For some time Gethryn had been half-conscious of a piano sounding on the floor below. It suddenly struck him now that the apartment under his, which had been long vacant, must have found an occupant.
“Idiots!” he grumbled. “Playing at midnight! That will have to stop. Singing too! We’ll see about that!”
The singing continued, a girl’s voice, only passably trained, but certainly fresh and sweet.
Gethryn began to listen, reluctantly and ungraciously. There was a pause. “Now she’s going to stop. It’s time,” he muttered. But the piano began again—a short prelude which he knew, and the voice was soon in the midst of the Dream Song from “La Belle Hélène.”
Gethryn rose and walked to his window, threw it open and leaned out. An April night, soft and delicious. The air was heavy with perfume from the pink and white chestnut blossoms. The roof dripped with moisture. Far down in the dark court the gas-jets flickered and flared.
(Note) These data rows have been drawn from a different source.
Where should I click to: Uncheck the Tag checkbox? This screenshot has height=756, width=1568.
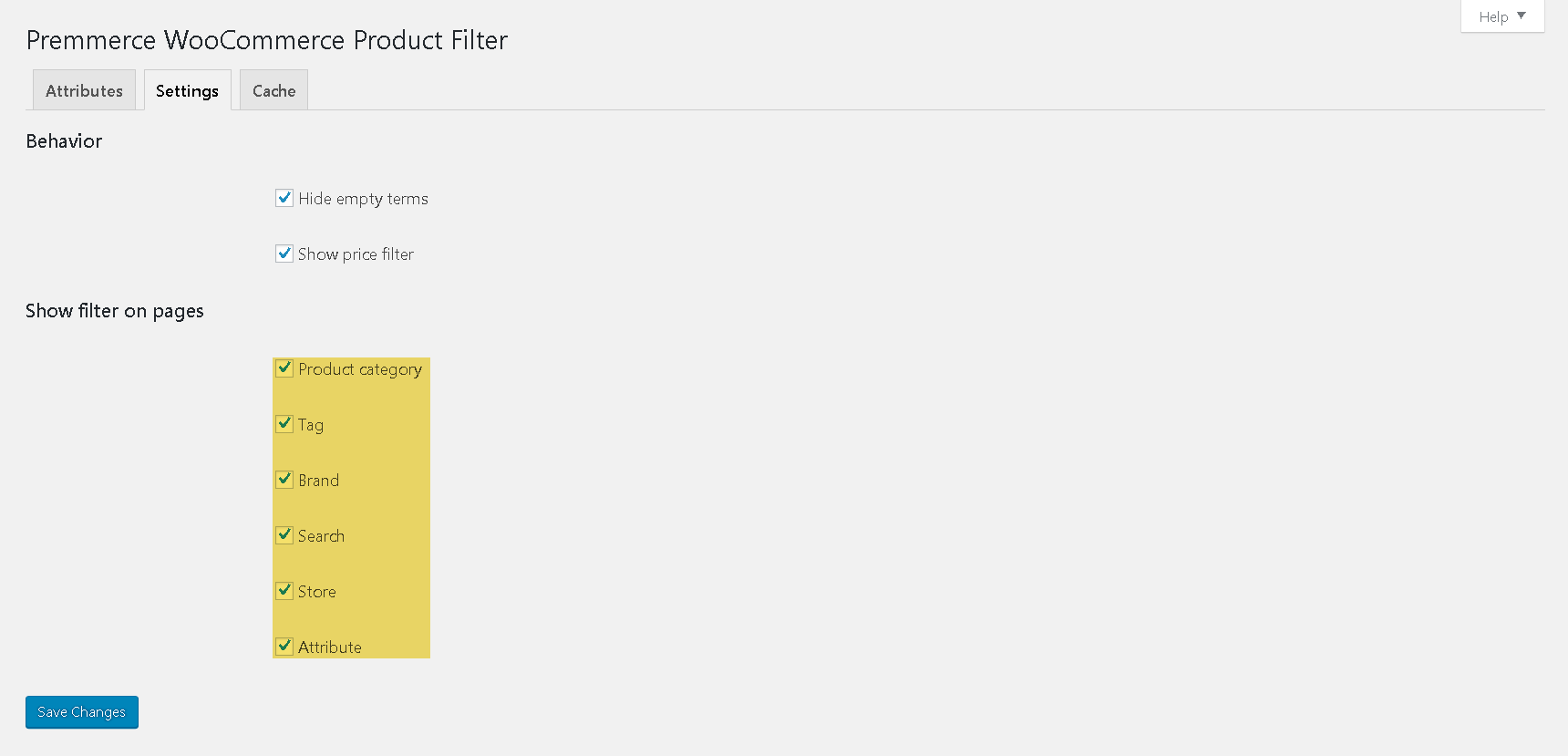(x=284, y=424)
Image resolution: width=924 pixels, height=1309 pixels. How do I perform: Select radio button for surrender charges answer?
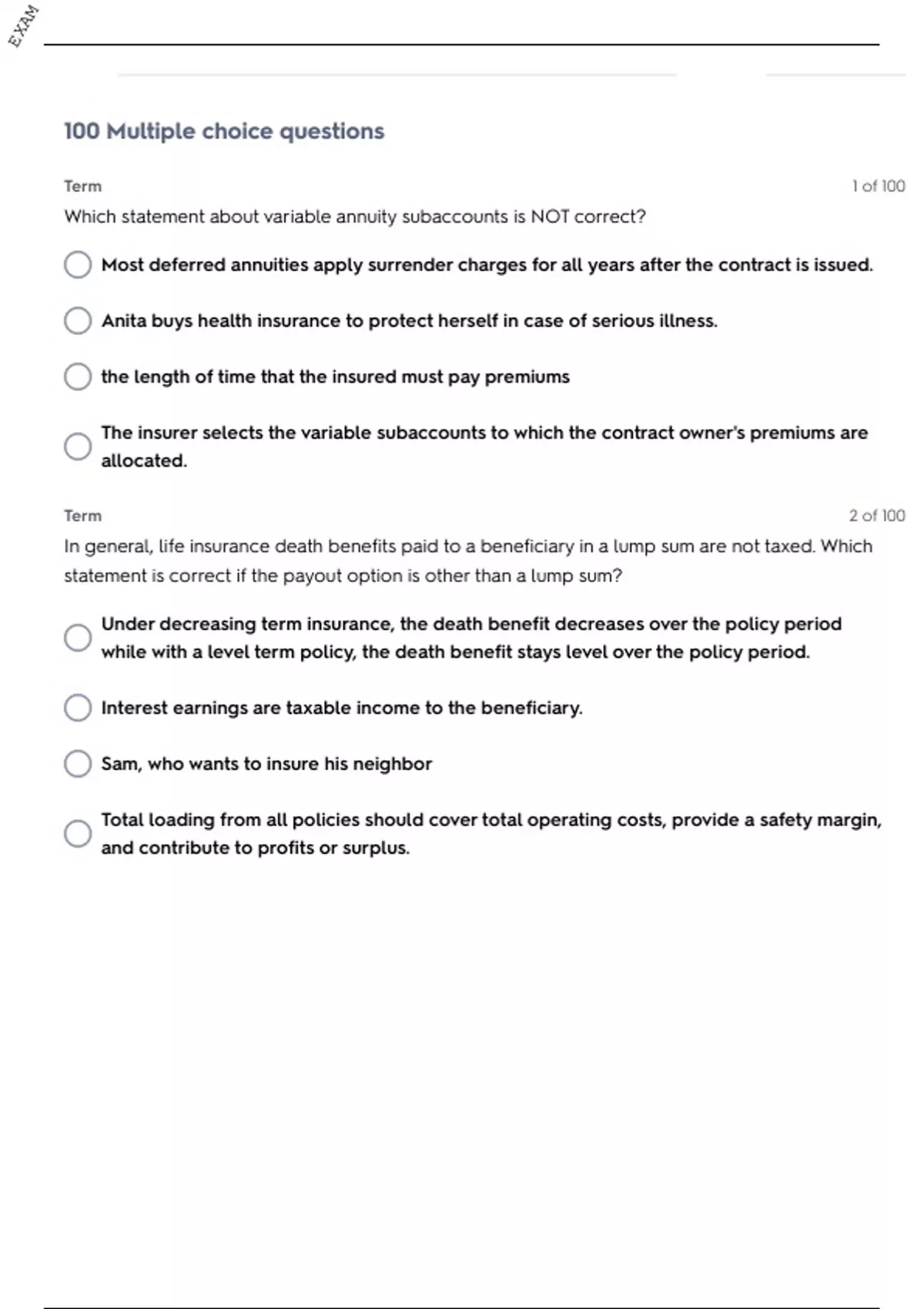click(x=78, y=265)
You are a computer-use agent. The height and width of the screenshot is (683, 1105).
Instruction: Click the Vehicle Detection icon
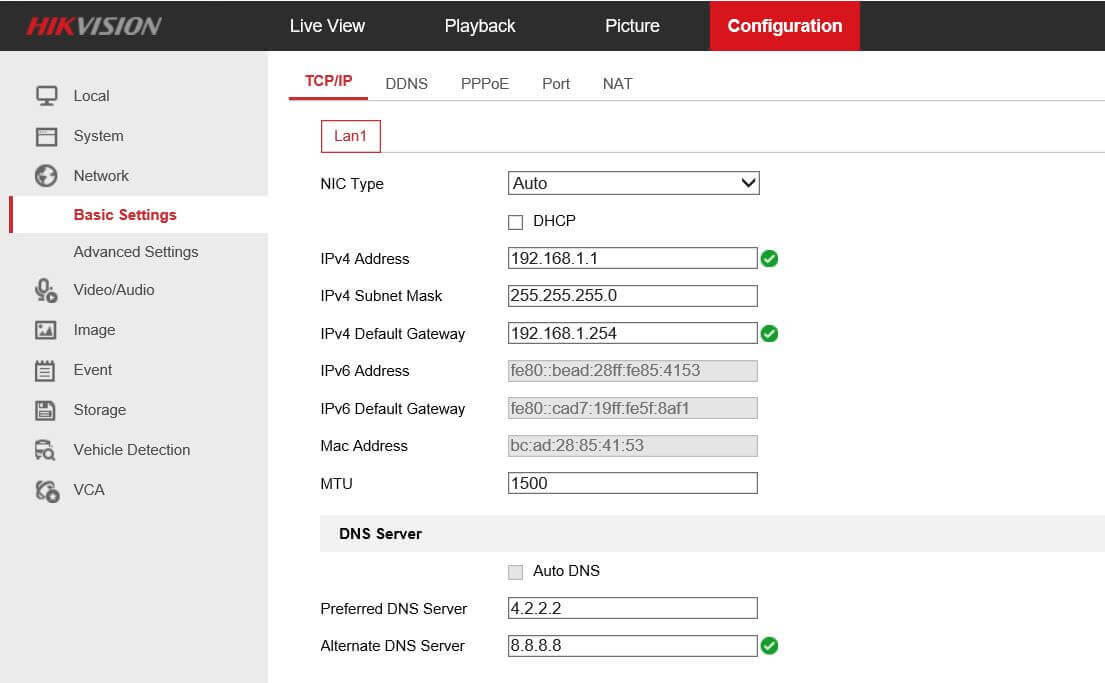pyautogui.click(x=46, y=450)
From the distance came the softened rumble of a midnight cab, which, drawing nearer and nearer and passing the hôtel with a rollicking rattle of wheels and laughing voices, died away on the smooth pavement by the Luxembourg Gardens. The voice had stopped capriciously in the middle of the song. Gethryn turned back into the room whistling the air. His eye fell on Satan sitting behind his bars in crumpled malice.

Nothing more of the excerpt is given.